Too few Californians have access to mental health care, and the problem exacerbates inequities in the state.
Low-income residents and people of color end up bearing the brunt of this health inequity.
Take, for instance, the impact of poverty on mental health. While mental health and substance abuse issues cross lines of wealth and social status, poverty and economic distress can have a significant impact on mental well-being. In fact, neuroscience research suggests that the chronic stress often linked with poverty can have negative lifelong consequences in brain and nervous system development.
Individuals and families experiencing economic instability are at greater risk for stress-related illnesses impacting one’s full participation and quality of life. This risk especially holds true for communities of color and other vulnerable communities, who have been denied opportunities to build wealth toward middle class or higher economic standing.
Without this in mind, we would miss how poverty might lead to greater psychological distress from the compounded impacts of toxic stress and lack of access to care. Lacking an intersectional approach, we would miss the challenges that Latinos and Africans Americans in California face due to historical wealth gaps.

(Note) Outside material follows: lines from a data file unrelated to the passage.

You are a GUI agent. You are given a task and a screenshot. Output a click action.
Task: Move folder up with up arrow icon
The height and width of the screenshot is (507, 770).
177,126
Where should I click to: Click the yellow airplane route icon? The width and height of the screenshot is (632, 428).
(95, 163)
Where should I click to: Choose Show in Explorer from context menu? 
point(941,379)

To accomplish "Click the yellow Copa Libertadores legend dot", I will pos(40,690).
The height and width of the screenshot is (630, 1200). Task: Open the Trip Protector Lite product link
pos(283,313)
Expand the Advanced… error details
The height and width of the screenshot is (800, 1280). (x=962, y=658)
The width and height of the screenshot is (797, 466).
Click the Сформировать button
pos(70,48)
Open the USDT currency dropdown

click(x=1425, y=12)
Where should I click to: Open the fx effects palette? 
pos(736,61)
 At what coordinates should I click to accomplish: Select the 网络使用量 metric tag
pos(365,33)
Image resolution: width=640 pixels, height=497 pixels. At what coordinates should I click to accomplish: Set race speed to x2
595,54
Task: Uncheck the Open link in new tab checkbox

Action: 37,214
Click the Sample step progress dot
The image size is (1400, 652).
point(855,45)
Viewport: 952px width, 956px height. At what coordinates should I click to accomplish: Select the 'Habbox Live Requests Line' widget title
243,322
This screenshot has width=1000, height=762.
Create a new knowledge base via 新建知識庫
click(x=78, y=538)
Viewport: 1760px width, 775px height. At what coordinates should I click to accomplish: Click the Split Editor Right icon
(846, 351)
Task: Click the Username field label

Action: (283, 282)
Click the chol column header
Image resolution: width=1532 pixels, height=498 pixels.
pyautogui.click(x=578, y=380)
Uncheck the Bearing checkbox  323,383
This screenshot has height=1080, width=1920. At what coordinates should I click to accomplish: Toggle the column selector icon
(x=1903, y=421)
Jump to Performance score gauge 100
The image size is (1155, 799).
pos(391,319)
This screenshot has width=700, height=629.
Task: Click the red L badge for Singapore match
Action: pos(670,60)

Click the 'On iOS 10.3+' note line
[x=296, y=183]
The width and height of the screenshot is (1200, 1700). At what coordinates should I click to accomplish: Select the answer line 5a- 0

So, what can be done to improve mental health with equity in mind?
For starters, equity calls for investments that directly address the structural inequalities that influence not only mental health and substance use, but overall health and well-being. It calls for us to address how intersecting identities and needs operate to determine well-being and how our health-care system either improves outcomes or makes conditions worse.
To begin improving mental health and substance use outcomes for all Californians, the California Pan-Ethnic Health Network (CPEHN) has outlined specific goals and practices to transform our mental health-care delivery system with equity with mind.
First, we need to prioritize economic investments and educational opportunities in low-income communities.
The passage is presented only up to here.